Proper geography, perfect kid, games, and maybe, just maybe, a seam will open up taking them back to Fillory.
There may not be a more magical city in the world than Venice so it is no surprise that Lev Grossman takes us there as part of the Earth side of the adventure. There is also Neitherlands, the land between Fillory and Earth where they discover that magic is being systematically siphoned off from Earth and Fillory. The quest for the golden keys is now much more than just an adventure. It is a race to save magic and keep Fillory from becoming nothing more than a fairy tale memory. There are clock trees, the sound of crickets fucking (I’m still puzzling over what that sounds like.), talking fish, an animated corpse, a philosophical sloth, old pagan Gods (nasty buggers), a walk through the underworld, and death defying acts of courage.
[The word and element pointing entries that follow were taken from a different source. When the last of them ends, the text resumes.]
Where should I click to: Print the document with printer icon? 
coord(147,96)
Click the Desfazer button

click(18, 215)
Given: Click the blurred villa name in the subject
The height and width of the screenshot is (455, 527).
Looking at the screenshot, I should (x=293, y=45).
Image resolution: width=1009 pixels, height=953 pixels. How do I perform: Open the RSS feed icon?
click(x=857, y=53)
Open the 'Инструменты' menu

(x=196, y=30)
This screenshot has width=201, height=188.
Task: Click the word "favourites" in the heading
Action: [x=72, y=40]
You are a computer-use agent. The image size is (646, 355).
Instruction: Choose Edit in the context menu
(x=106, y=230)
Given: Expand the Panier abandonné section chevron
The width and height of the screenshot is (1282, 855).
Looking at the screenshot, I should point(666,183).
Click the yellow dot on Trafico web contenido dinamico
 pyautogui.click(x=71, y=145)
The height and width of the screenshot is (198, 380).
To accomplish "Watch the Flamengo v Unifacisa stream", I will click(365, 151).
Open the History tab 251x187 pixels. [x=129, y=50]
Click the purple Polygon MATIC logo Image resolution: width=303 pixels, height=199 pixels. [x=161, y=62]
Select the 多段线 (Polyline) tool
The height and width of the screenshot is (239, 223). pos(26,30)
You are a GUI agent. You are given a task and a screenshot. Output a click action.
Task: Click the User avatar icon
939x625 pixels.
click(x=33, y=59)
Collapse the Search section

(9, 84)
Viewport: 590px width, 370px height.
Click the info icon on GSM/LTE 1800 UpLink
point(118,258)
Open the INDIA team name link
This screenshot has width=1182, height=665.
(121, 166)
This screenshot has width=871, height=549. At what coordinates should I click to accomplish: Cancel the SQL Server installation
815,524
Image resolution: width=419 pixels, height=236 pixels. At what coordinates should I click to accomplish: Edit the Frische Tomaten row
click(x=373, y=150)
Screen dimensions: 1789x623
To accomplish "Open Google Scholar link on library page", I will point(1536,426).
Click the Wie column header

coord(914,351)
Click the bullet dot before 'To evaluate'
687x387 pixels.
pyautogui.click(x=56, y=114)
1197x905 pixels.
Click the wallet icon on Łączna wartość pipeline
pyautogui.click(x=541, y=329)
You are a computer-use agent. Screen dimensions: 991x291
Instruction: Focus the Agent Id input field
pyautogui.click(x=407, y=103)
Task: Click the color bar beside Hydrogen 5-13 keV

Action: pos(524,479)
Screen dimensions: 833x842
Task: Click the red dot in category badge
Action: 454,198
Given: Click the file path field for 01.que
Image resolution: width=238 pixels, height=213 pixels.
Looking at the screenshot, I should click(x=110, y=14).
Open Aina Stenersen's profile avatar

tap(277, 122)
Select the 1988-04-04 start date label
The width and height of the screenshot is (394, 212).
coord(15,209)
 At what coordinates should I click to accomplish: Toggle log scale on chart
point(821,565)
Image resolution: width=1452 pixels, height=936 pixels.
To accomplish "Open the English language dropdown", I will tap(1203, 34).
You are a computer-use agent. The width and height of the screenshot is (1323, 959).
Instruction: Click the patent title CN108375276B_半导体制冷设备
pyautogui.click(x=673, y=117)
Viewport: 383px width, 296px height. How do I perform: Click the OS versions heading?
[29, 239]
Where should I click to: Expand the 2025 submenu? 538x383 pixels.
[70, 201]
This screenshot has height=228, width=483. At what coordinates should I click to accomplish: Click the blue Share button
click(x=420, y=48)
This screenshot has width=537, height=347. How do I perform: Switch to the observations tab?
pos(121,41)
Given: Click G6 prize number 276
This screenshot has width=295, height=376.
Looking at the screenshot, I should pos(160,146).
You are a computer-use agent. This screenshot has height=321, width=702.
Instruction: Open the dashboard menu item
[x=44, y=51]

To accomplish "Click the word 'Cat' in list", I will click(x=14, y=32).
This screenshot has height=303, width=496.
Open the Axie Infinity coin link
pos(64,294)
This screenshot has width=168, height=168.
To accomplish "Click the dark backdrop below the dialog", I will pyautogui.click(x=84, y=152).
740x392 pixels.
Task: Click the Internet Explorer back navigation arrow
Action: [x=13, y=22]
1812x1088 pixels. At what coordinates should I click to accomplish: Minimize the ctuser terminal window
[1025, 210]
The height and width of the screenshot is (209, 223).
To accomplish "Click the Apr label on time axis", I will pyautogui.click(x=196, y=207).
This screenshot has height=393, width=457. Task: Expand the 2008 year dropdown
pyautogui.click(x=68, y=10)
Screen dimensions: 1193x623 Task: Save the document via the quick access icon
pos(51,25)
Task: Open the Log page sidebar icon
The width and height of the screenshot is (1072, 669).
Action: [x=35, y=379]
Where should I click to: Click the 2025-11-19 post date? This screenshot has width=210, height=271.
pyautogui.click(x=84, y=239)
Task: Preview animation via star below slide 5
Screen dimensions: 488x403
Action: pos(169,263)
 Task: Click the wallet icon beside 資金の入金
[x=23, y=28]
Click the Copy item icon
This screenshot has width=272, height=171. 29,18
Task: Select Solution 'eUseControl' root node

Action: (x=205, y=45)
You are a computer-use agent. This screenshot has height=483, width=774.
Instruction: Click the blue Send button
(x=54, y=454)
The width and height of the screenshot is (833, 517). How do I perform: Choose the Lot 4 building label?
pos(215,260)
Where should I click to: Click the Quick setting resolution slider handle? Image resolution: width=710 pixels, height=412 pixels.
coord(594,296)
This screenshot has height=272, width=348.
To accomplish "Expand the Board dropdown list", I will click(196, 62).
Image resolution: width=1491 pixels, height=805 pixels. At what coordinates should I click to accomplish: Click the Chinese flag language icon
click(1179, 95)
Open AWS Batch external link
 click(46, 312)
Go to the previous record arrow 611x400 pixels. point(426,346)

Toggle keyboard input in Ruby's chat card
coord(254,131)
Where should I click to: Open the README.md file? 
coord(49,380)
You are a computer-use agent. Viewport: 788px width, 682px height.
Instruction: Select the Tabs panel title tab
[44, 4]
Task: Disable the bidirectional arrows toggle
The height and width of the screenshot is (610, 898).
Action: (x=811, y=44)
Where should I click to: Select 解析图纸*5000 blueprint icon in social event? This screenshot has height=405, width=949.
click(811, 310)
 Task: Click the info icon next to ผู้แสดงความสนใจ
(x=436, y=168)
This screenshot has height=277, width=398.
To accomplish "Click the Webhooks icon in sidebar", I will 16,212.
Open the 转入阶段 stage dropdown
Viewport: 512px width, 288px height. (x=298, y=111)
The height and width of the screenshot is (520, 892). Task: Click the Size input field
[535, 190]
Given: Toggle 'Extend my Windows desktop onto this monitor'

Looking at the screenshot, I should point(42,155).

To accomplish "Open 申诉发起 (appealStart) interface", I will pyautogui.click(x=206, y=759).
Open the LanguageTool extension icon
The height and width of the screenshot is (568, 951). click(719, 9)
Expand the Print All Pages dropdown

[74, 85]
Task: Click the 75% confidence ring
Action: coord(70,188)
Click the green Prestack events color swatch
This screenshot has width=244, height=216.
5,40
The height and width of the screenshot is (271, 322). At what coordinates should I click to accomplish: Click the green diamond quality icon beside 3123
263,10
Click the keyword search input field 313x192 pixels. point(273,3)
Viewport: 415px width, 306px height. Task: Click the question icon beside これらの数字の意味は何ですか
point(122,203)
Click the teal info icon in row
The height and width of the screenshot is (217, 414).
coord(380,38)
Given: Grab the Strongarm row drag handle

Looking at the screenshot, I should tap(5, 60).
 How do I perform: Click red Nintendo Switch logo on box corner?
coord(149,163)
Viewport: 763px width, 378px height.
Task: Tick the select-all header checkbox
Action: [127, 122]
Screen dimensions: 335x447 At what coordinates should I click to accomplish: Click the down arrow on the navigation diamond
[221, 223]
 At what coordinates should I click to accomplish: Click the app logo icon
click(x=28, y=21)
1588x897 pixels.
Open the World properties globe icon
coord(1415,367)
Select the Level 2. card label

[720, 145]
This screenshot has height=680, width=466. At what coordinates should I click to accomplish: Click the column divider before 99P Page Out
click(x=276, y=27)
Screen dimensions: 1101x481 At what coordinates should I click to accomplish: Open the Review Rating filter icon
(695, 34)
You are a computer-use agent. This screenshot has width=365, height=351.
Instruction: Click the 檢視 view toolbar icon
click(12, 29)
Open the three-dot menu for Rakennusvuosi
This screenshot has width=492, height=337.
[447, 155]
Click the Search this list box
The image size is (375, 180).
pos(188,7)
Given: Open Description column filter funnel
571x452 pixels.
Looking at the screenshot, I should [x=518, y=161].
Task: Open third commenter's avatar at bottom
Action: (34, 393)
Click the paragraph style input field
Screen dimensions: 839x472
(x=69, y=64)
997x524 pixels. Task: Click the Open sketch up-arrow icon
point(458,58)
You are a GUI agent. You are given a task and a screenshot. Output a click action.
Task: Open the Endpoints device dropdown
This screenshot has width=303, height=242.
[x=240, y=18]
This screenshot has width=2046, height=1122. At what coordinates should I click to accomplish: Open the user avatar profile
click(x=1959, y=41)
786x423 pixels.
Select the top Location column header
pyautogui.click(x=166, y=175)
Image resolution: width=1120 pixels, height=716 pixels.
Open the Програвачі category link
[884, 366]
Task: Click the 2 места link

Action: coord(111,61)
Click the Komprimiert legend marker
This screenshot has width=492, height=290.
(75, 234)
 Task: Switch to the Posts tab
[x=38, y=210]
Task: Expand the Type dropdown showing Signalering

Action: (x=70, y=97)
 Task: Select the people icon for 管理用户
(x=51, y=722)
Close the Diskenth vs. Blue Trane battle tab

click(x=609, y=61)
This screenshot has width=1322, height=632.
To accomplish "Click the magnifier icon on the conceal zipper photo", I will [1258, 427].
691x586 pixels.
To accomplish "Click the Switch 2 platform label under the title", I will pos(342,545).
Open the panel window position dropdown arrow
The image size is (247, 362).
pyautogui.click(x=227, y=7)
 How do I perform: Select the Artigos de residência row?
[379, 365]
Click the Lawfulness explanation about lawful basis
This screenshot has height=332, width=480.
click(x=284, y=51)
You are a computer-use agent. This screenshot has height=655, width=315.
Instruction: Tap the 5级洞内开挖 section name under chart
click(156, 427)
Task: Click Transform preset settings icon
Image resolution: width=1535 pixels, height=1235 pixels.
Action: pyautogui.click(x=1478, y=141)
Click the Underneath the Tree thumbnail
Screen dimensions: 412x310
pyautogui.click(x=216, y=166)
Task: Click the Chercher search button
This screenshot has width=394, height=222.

Intermingled with Quentin’s misadventures is the back story of Julia before she gets to Fillory. With hard work, tenacity, and a few strategic hand jobs she was able to acquire the knowledge she needed to catch up and surpass the Brakebills’s whiz kids. With the help of the most talented underground magicians she attempts to summon an ancient god and something much more sinister appears.
It is a gut wrenching moment that bears too high a cost. Whatever conceived notions I had of Julia are rewritten in curlicues of pain, regret, and anguish.
I personally have no interest in meeting any GOD. How could they be anything but petulant, angry, unpredictable, violent, churlish, destructive, flaming…? Well, you know what I mean.
The book starts slow as did the first one, but Lev Grossman continues to build steam as the plot unspools. He hits his stride in the final half of each book, masterfully ratcheting up the tension leaving this reader with tingling nerves and a buzzing brain.
Quentin is far from the perfect hero. He is self-absorbed, privileged, but all of that is counterbalanced by his charming belief in the power of fairy tales. The ending left me gobsmacked and fumbling desperately for the third and final book in the trilogy. If you are looking for something to tide you over until J. K. Rowling decides to give in and write another Harry Potter book, this ain’t it. Quentin Coldwater and his friends are not Gryffindor material. This series is edgy, unpredictable, and moody with dysfunctional heroes that could hang with Bret Easton Ellis and think who brought the stiff?